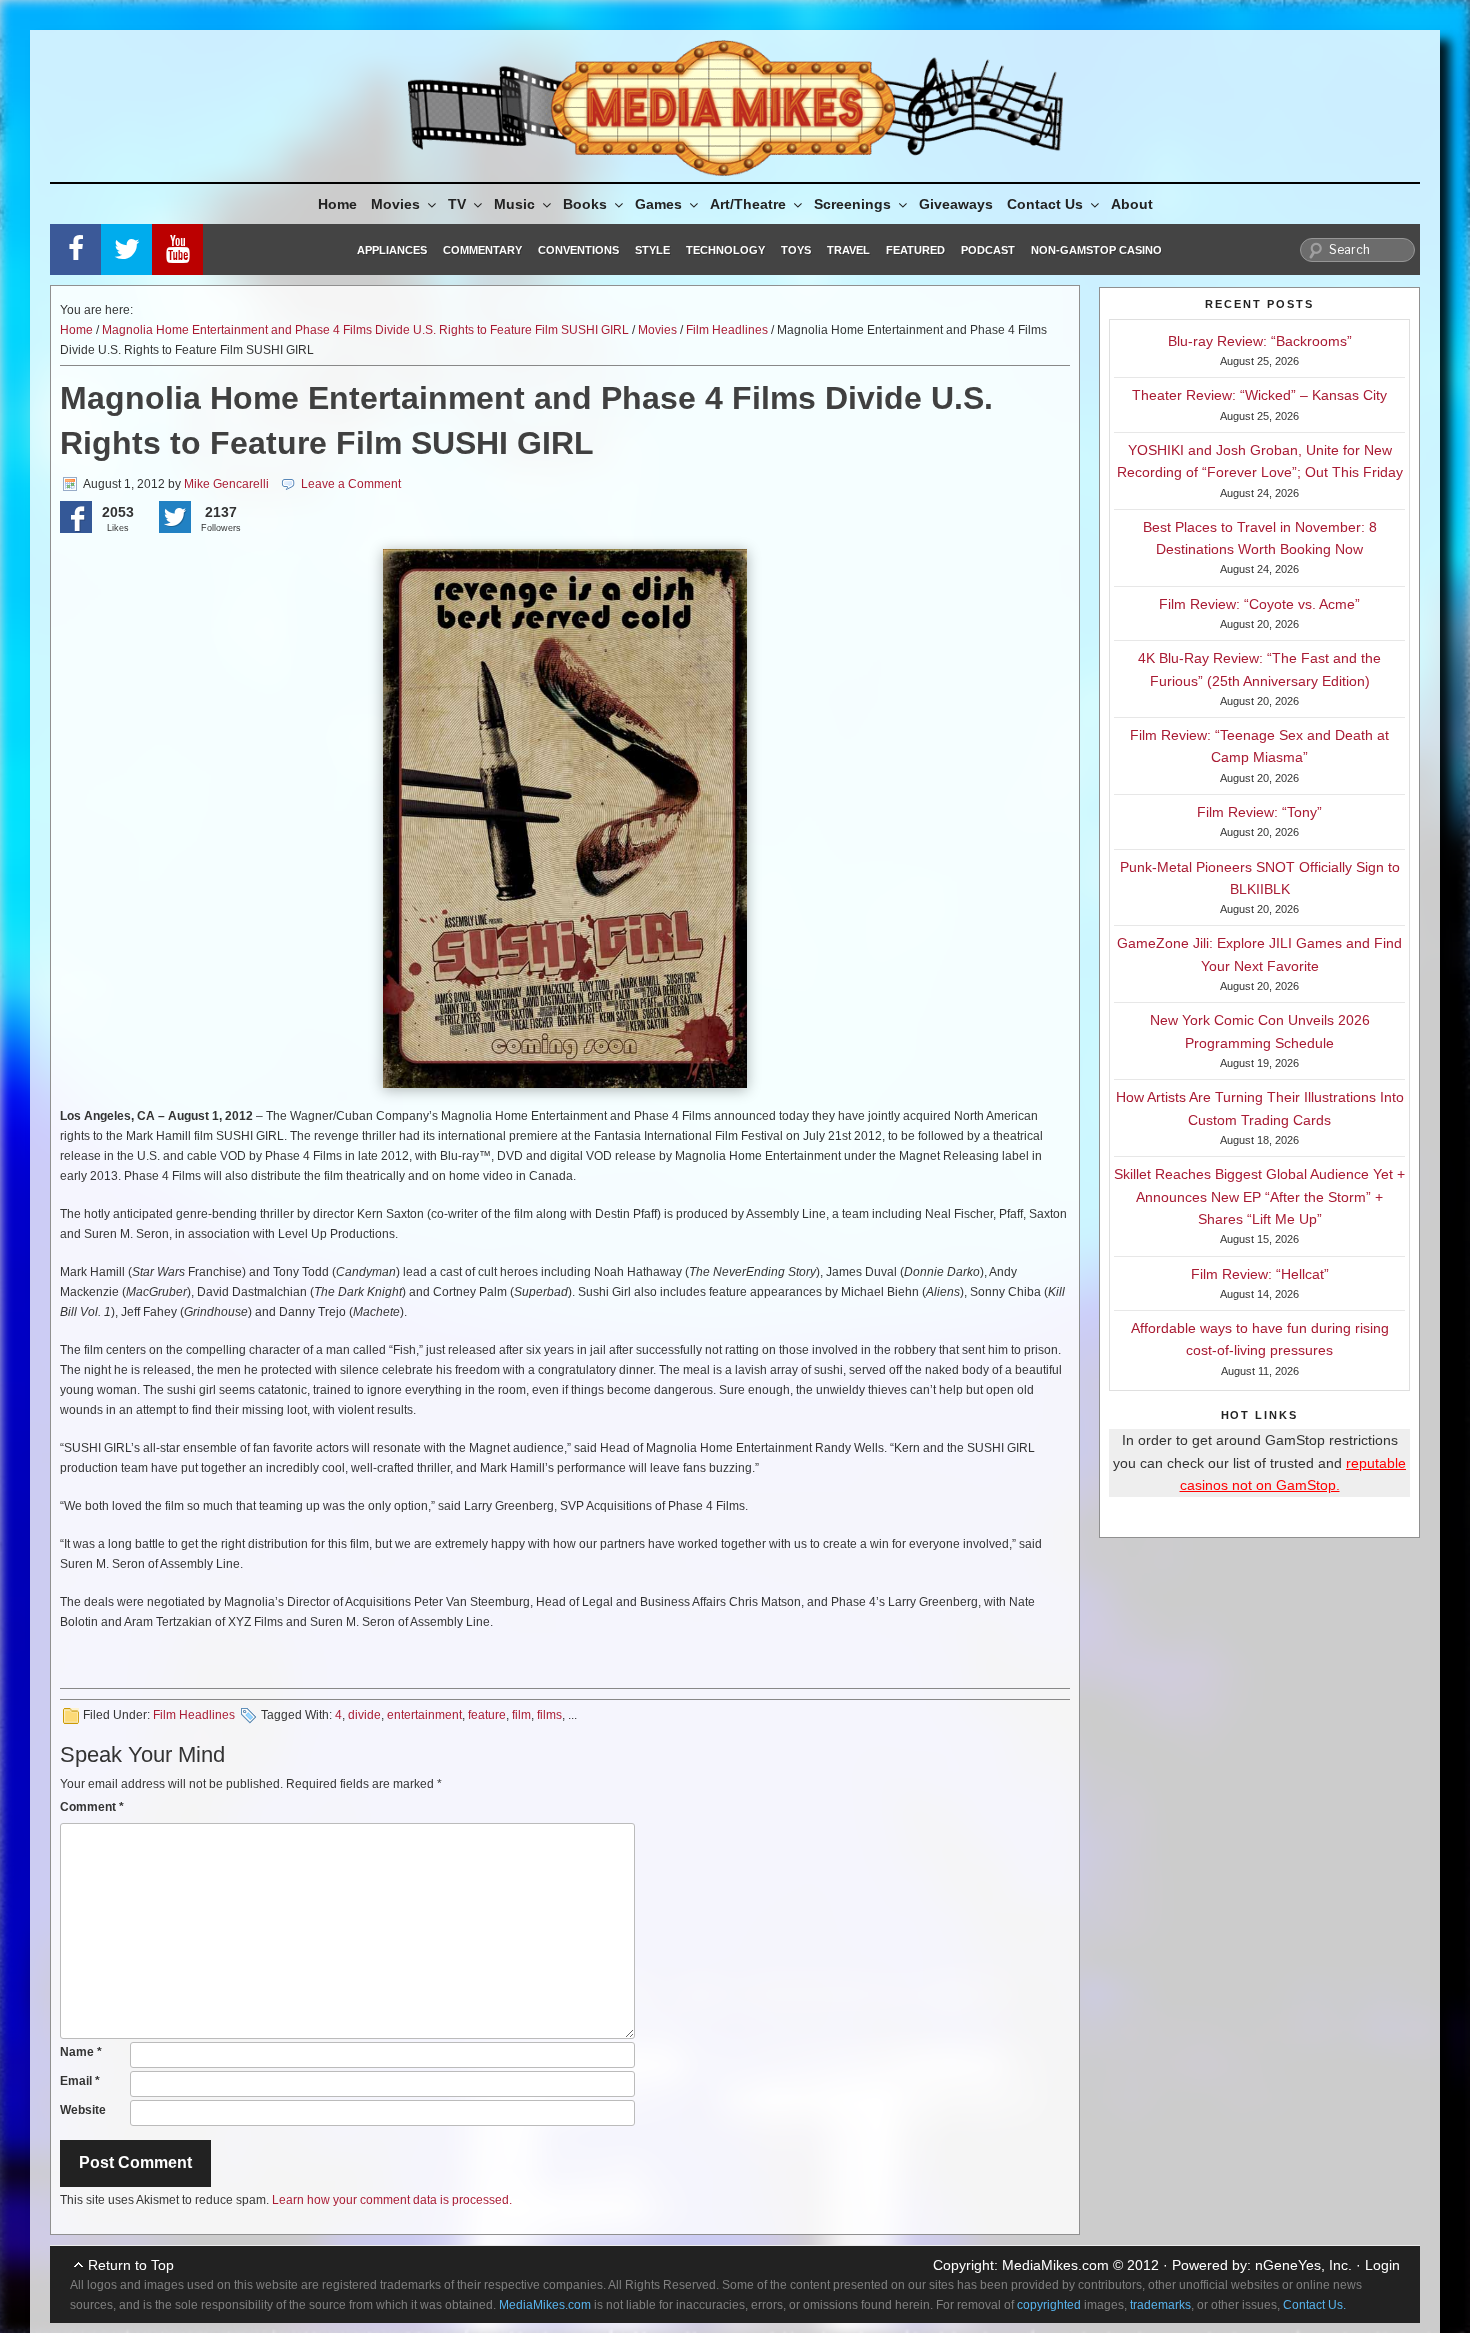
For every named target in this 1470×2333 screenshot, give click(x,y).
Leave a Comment (351, 484)
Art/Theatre (748, 204)
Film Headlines (727, 330)
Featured (915, 250)
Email (80, 2081)
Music (514, 204)
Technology (725, 250)
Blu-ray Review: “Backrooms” (1260, 341)
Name (81, 2052)
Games (658, 204)
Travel (848, 250)
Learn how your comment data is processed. (392, 2200)
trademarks (1160, 2305)
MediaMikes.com (1055, 2265)
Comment (92, 1807)
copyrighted (1049, 2305)
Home (337, 204)
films (549, 1715)
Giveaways (956, 204)
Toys (796, 250)
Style (652, 250)
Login (1382, 2265)
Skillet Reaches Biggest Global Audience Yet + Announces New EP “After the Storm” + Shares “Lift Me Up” (1259, 1196)
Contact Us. (1314, 2305)
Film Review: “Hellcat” (1260, 1274)
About (1132, 204)
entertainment (424, 1715)
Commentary (482, 250)
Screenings (852, 204)
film (521, 1715)
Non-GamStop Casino (1096, 250)
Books (585, 204)
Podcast (988, 250)
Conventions (578, 250)
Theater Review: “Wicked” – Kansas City (1259, 395)
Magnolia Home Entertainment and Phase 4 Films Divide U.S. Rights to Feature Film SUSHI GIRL (365, 330)
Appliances (392, 250)
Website (83, 2110)
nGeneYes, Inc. (1303, 2265)
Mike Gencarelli (226, 484)
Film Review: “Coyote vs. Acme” (1259, 604)
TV (457, 204)
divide (364, 1715)
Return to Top (131, 2265)
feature (487, 1715)
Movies (395, 204)
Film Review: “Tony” (1259, 812)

> _TRY IT_:
Only the lines that contain the string "Home" should be copied from the entries above.

> _ANSWER FOR THIS EXERCISE_:
Home (337, 204)
Magnolia Home Entertainment and Phase 4 Films Divide U.S. Rights to Feature Film SUSHI GIRL (365, 330)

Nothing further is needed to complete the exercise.